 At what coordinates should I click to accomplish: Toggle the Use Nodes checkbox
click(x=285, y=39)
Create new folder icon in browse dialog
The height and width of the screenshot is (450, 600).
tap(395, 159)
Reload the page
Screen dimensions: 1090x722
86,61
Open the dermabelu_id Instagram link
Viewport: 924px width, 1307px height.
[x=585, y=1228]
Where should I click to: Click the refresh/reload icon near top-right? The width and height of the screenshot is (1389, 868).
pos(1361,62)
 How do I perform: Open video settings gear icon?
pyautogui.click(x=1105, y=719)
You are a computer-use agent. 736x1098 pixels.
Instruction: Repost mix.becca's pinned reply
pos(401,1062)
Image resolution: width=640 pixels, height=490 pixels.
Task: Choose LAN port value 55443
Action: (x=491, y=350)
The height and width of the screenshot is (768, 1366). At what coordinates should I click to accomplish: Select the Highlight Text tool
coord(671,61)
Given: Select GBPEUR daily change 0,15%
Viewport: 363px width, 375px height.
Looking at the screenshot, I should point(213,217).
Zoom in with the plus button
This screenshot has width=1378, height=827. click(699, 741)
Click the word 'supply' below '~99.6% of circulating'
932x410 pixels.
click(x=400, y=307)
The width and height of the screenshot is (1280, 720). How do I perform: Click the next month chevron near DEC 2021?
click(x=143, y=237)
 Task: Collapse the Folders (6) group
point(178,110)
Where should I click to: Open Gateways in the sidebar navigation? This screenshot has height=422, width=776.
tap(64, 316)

_Task details_.
Restate the material exactly, from its opening line to its closing one.

_Result below_.
 At what coordinates should I click to accomplish: Toggle the Use Nodes checkbox
click(x=285, y=39)
Create new folder icon in browse dialog
The height and width of the screenshot is (450, 600).
tap(395, 159)
Reload the page
Screen dimensions: 1090x722
86,61
Open the dermabelu_id Instagram link
Viewport: 924px width, 1307px height.
[x=585, y=1228]
Where should I click to: Click the refresh/reload icon near top-right? The width and height of the screenshot is (1389, 868).
pos(1361,62)
 How do I perform: Open video settings gear icon?
pyautogui.click(x=1105, y=719)
You are a computer-use agent. 736x1098 pixels.
Instruction: Repost mix.becca's pinned reply
pos(401,1062)
Image resolution: width=640 pixels, height=490 pixels.
Task: Choose LAN port value 55443
Action: (x=491, y=350)
The height and width of the screenshot is (768, 1366). At what coordinates should I click to accomplish: Select the Highlight Text tool
coord(671,61)
Given: Select GBPEUR daily change 0,15%
Viewport: 363px width, 375px height.
Looking at the screenshot, I should point(213,217).
Zoom in with the plus button
This screenshot has width=1378, height=827. click(699, 741)
Click the word 'supply' below '~99.6% of circulating'
932x410 pixels.
click(x=400, y=307)
The width and height of the screenshot is (1280, 720). How do I perform: Click the next month chevron near DEC 2021?
click(x=143, y=237)
 Task: Collapse the Folders (6) group
point(178,110)
Where should I click to: Open Gateways in the sidebar navigation? This screenshot has height=422, width=776.
tap(64, 316)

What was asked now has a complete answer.